[Word and item position data]
★ ★ ★

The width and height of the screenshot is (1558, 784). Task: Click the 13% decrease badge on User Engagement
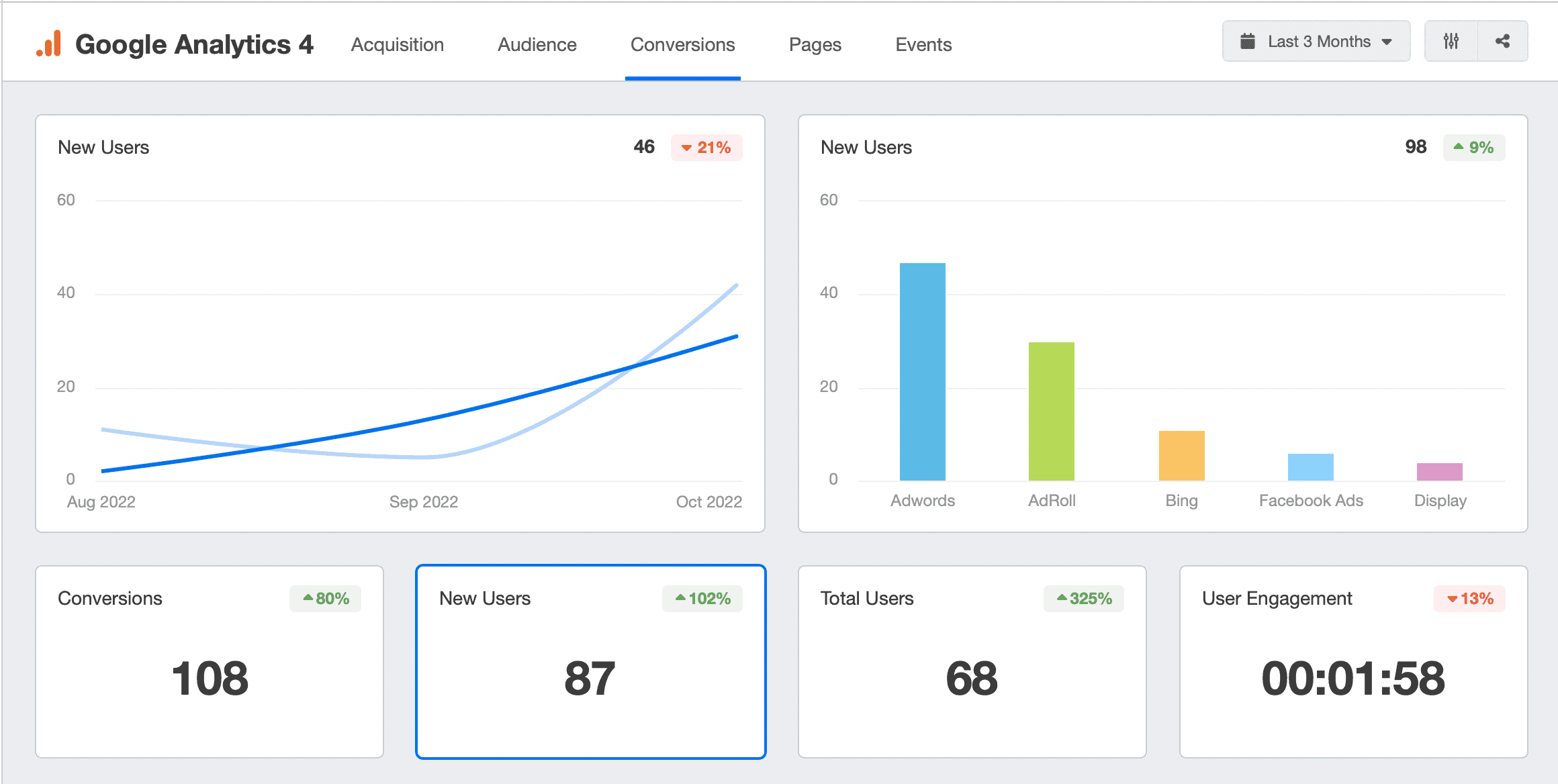point(1469,599)
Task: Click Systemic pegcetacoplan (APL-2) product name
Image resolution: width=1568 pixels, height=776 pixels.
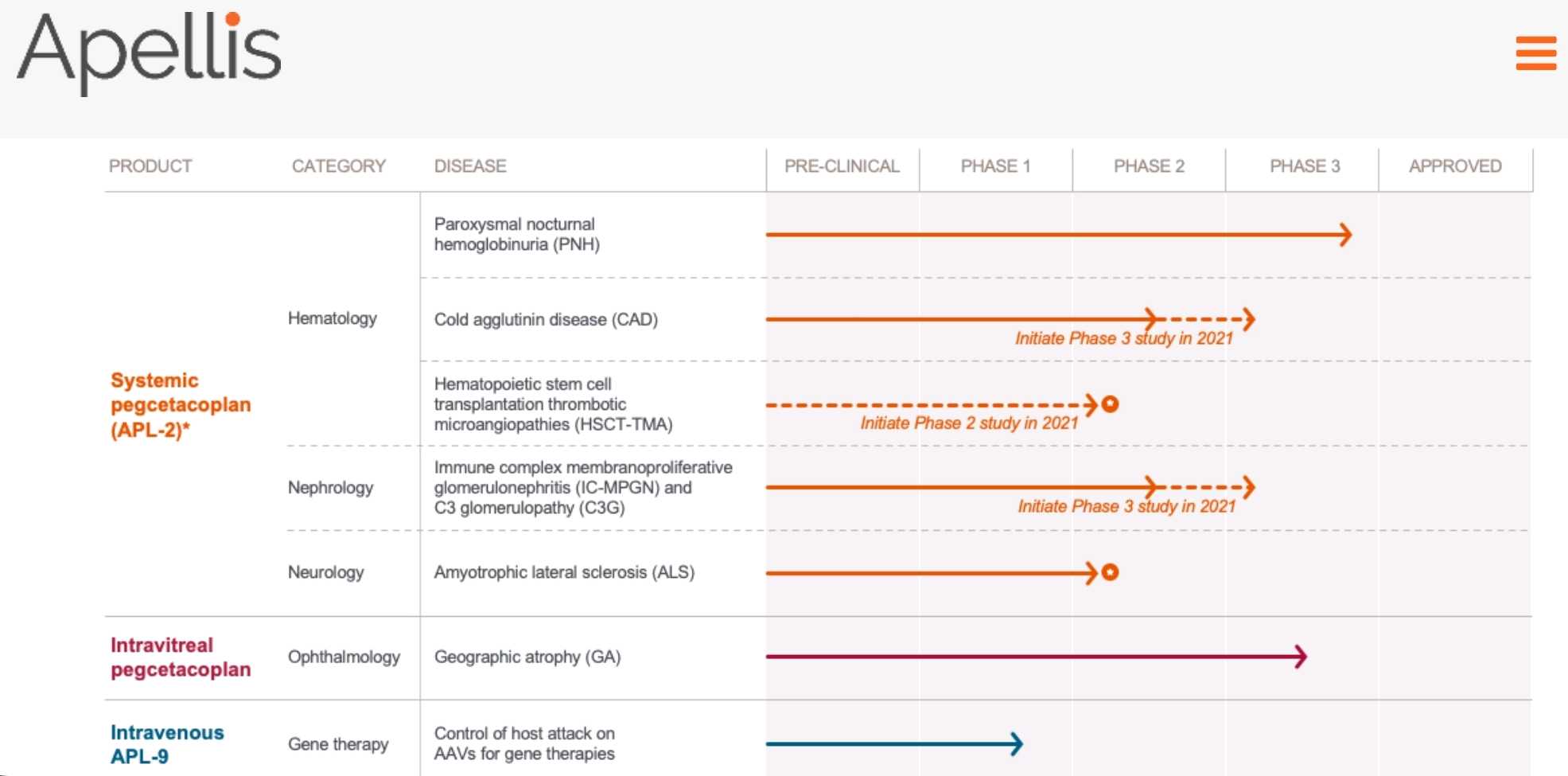Action: (x=181, y=405)
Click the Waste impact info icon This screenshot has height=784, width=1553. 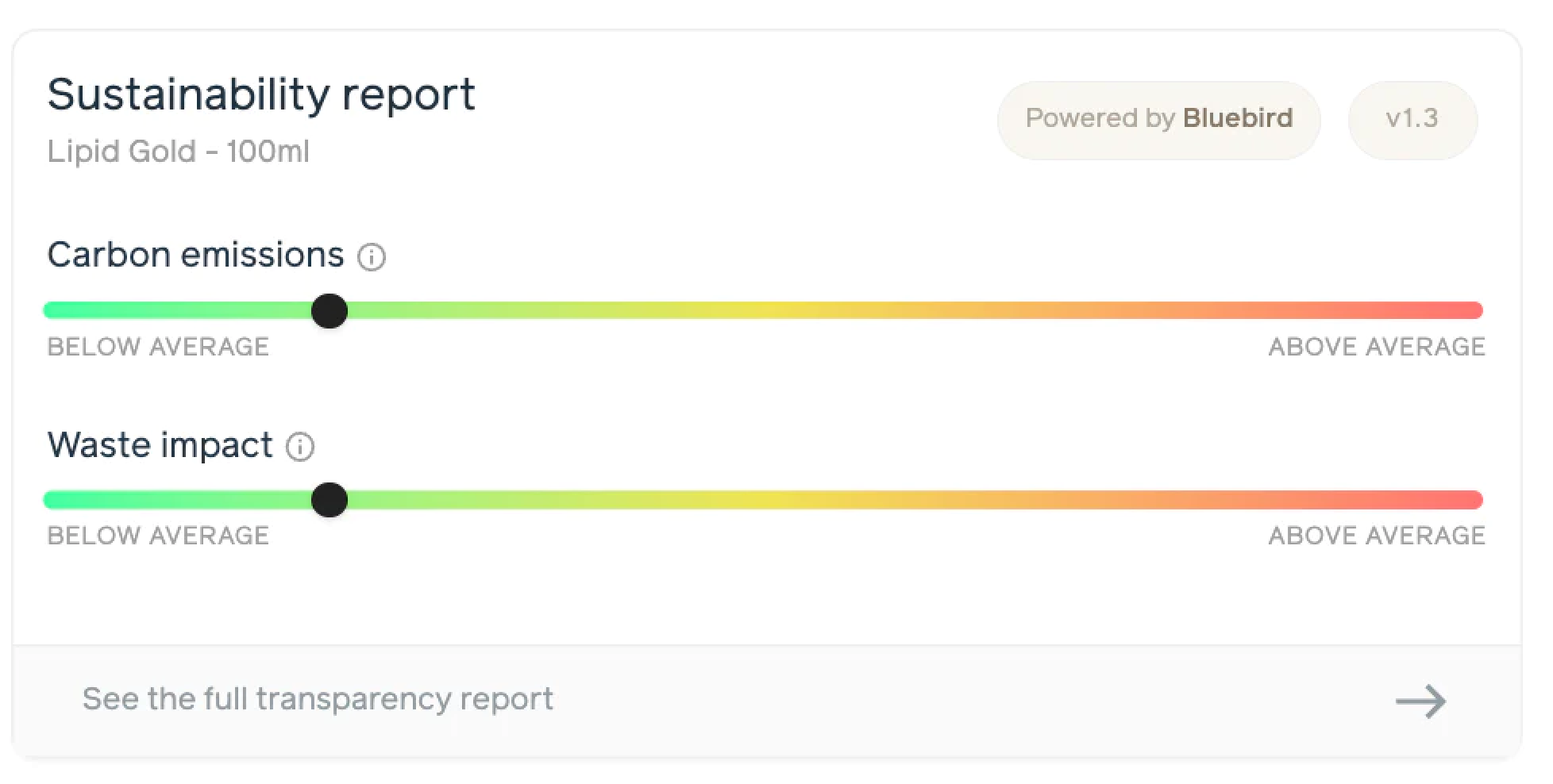point(300,447)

★ ★ ★

[Aim]
Please count the lines of the records that contain the string "Task", treating case as significant. Reply with the number alone.

[Answer below]
2